✍ LA ACCIÓN REFLEXIVA EN EL AULA | DOCENTES 2.0

En la era digital, es de suma importancia reflexionar ya que este es un principio fundamental del aprendizaje. Pero, también es parte fundamental de la docencia. Como una especie de definición, reflexionar significa mirar hacia atrás en cómo algo «salió», y ver todas sus partes y patrones disponibles: Causas, efectos, comparaciones, contrastes, fortalezas, debilidades y características. Asimismo, qué tan cerca estuvo de lo que esperabas, las emociones.

La reflexión suena como una idea abstracta, algo inespecífico. Algo que toda persona realiza en la ducha en el camino a casa cuando no hay nadie cerca porque somos libres de vagar en nuestras propias mentes. Es cierto, que la reflexión se produce sin esfuerzo, y en su forma más pura y cruda, en aquellas circunstancias en las que la mente, no está comprometida de otra manera. La reflexión no es una sola cosa: una casilla para marcar en algún ciclo elíptico de aprendizaje. Es tanto una cuestión de autoconciencia, humildad y afecto como de tiempo, secuencia y procedimiento.

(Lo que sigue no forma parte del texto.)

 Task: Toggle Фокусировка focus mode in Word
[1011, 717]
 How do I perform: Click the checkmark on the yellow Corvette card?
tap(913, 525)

La reflexión puede comenzar con indicaciones para la enseñanza reflexiva. Estos, u otros, pueden consistir en analizar las contrariedades de la enseñanza siempre que lo lleven a desarrollar tanto la capacidad como la tendencia a reflexionar por sí mismo. Por supuesto, existe la vulnerabilidad que viene con la reflexión. Ser honesto, transparente y luego valerse por sí mismo. En realidad, el reflejo comienza mucho antes, solo, en su propia mente después de que sucede algo. La reflexión, entre otros patrones, a menudo ocurre lento y pasivo, inmediato y activo o una vez más, lento y pasivo. La reflexión también depende del tiempo, puede suceder en cualquier momento, pero tan pronto como comience el evento.

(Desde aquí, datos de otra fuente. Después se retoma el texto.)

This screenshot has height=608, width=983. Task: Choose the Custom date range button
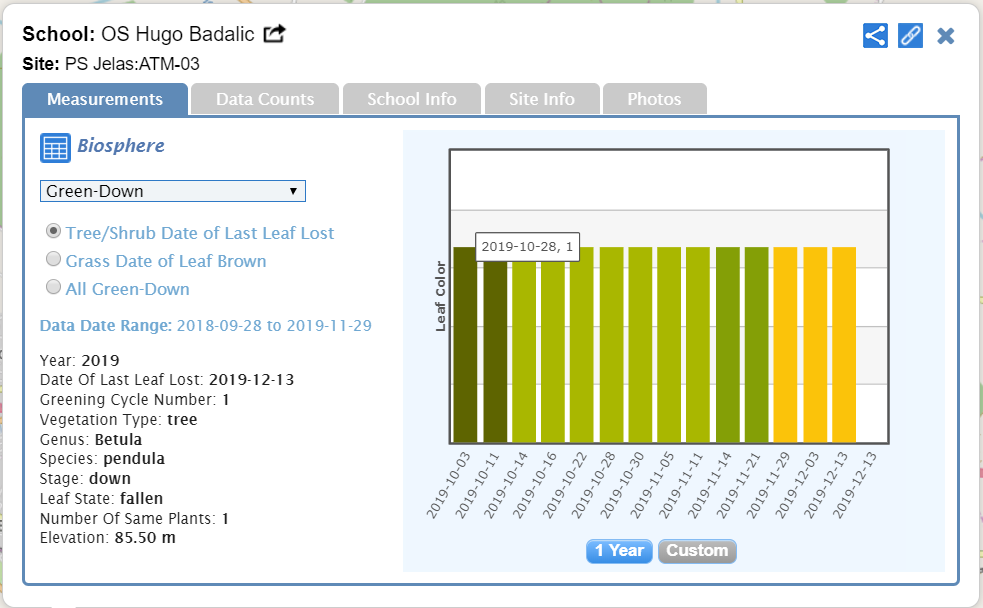pyautogui.click(x=697, y=551)
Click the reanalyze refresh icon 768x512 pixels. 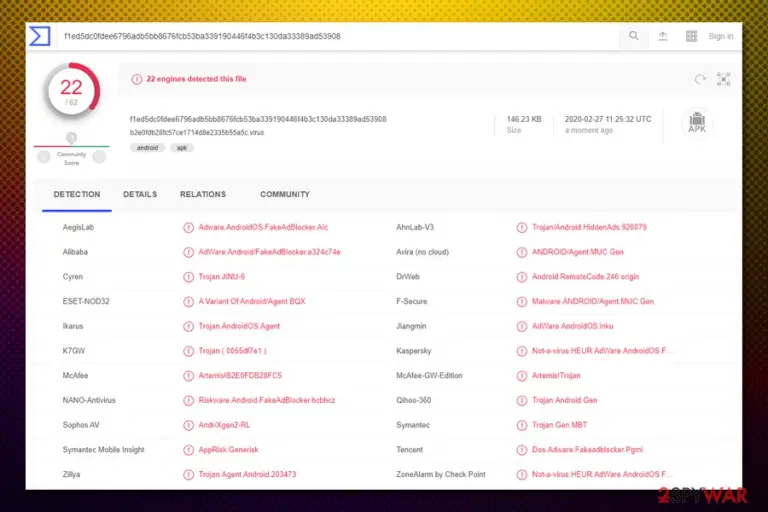point(700,79)
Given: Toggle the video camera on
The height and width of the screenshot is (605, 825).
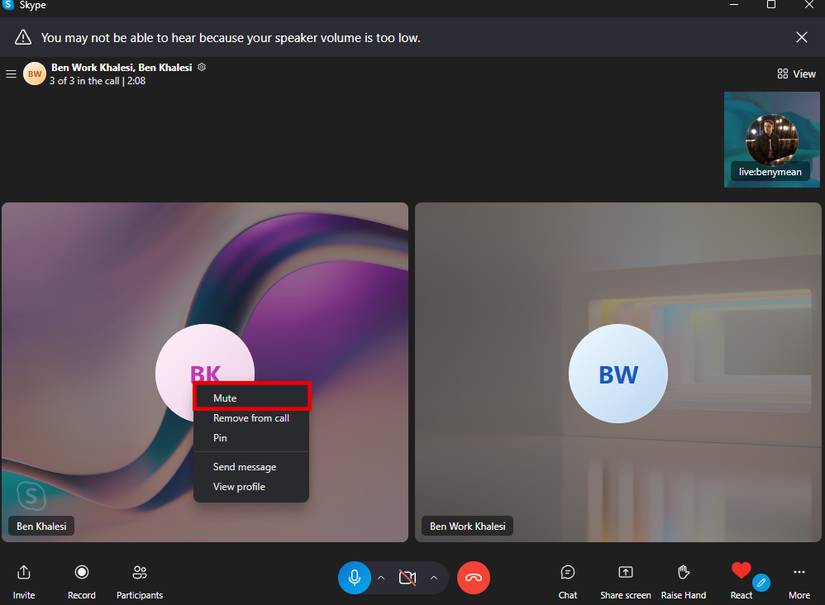Looking at the screenshot, I should (x=407, y=578).
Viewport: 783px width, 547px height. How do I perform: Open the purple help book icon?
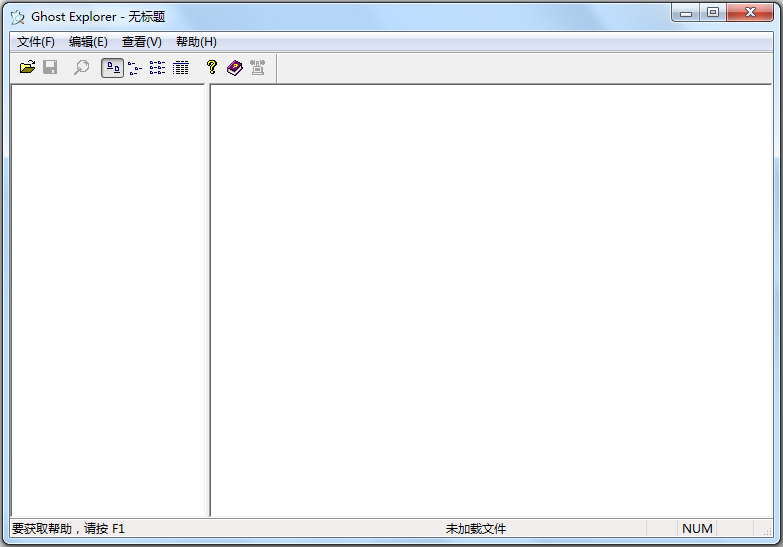pyautogui.click(x=234, y=68)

Por lo tanto, el proceso de profesionalización docente requiere de diferentes aspectos educativos que buscan fortalecer las habilidades personales y epistemológicas del educador, como lo afirma Peters (1966), la educación docente es “un proceso de aprendizaje que desarrolla aspectos: morales, culturales, sociales e intelectuales de la persona que es tomada como un individuo y miembro de la sociedad” (p. 3). No obstante, para Ur (1999), se refiere al sobre énfasis de técnicas y habilidades, mientras que el profesor profesional necesita desarrollar y aplicar teorías, estar consciente de las opciones teóricas del momento y poseer habilidad de tomar decisiones. Estas destrezas son fundamentales y deben estar claras para poder ser usadas durante sus prácticas pedagógicas.

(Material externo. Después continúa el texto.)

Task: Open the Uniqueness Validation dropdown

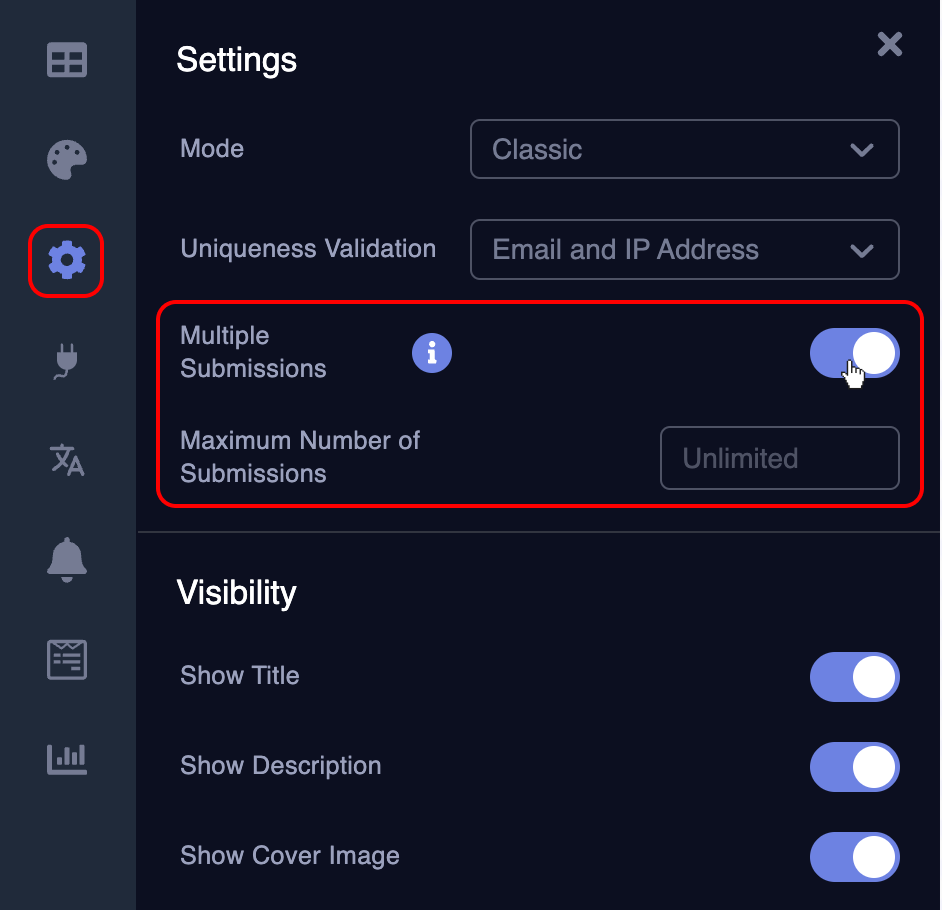Action: 684,250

De acuerdo con los autores Richards y Lockhart (2007), “cuando la reflexión crítica es vista como un proceso continuo y rutinario en la enseñanza, permite que el profesor se sienta con más confianza en probar diferentes opciones y evaluar los efectos de la enseñanza” (p. 4); En otras palabras, que la reflexión constante sobre las acciones realizadas en el aula de clases brinda seguridad al docente y admite experimentar y evaluar nuevas didácticas que enriquecerán su quehacer como docente.

En síntesis, la acción-rutina es guiada principalmente por impulso, tradición y autoridad, siendo un ejemplo claro cuando en un colegio se limitan los espacios, herramientas y clases de una manera rígida y homogénea, dando por hecho que los docentes seguirán al pie de la letra un protocolo que encapsula el acto de la enseñanza y no se estimula a la reflexión de las estrategias pedagógicas o a las necesidades de los estudiantes. Por ende, “la acción reflexiva implica la consideración activa, persistente y cuidadosa de cualquier creencia o práctica, tomando en cuenta las razones que la sostienen y las consecuencias que puede tener a futuro” (Dewey ,1933, p. 10).